Last year in the U.S. Catholic Church of 68.2 million members, there were seven credible accusations of abuse of a minor by a priest. There should not be any, and punishment for abusers should be swift. Even in the worst days of abuse, however, it was an estimated four percent of priests who abused. Obviously there should have been no abuse, but it is unfair to ignore the fact that abusers constituted a small percentage of priests. When it comes to abusers smearing the reputations of dedicated, clean-living clerics, never has so much damage been done by so few.

The John Jay report rightly criticized the church’s lack of transparency and pointed out that when the church dealt with an abuser, it kept its actions a secret. It is understandable, given the ignorance about sex abuse in society until the very late 20th century. Just a couple decades ago, and even perhaps more recently, if one parent discovered the other sexually abusing a child at home (where most abuse happens), he or she didn’t discuss it at the PTA or go to the police. They might have tried to get spiritual or emotional help secretly for the perpetrator and the victim, though the crime is so shameful as to be paralyzing. A bishop told me a few years ago that one of the scandals in this matter was that bishops weren’t even speaking with one another. No one at a bishops’ meeting was apt to ask: “Hey Joe, any of your priests abuse kids?”

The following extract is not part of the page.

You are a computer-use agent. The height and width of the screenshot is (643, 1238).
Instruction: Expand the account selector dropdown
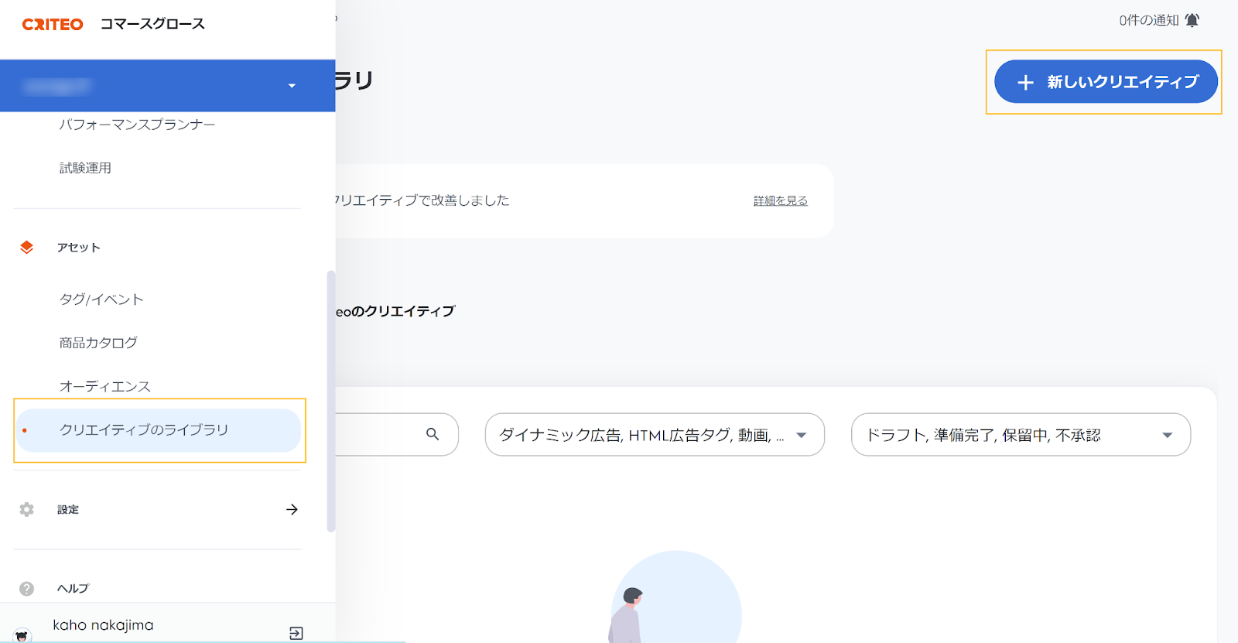point(292,86)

The silence is broken now. This is good. People, including well-trained children, speak up and speak out. Bishops notify the police when there is a credible accusation. Children are taught to tell parents and teachers when someone’s familiarity makes then uncomfortable. Everyone knows that “Keep your hands to yourself” has meaning even after kindergarten.

The gray-haired hippies, who are now retiring from proper jobs in areas such as education, law, medicine, and public service, agree. They reflect nostalgically on Woodstock. They look wistful when they hear the strains of “Where have all the flowers gone?” and they smile for “Puff, the magic dragon.” The Catholic hippies might even hum the sing-songy “Sons of God, hear his holy Word….” Woodstock evokes memories of wise or unwise passion. It doesn’t, however, equate to sexual abuse of a child.

Sexual abuse of a child is an intolerable aberration for which there is no excuse. For those who ever thought it was not harmful or even, incredibly, thought it was acceptable, education and prison time sent a message. But it had nothing to do with wearing love beads and tie-dyed shirts.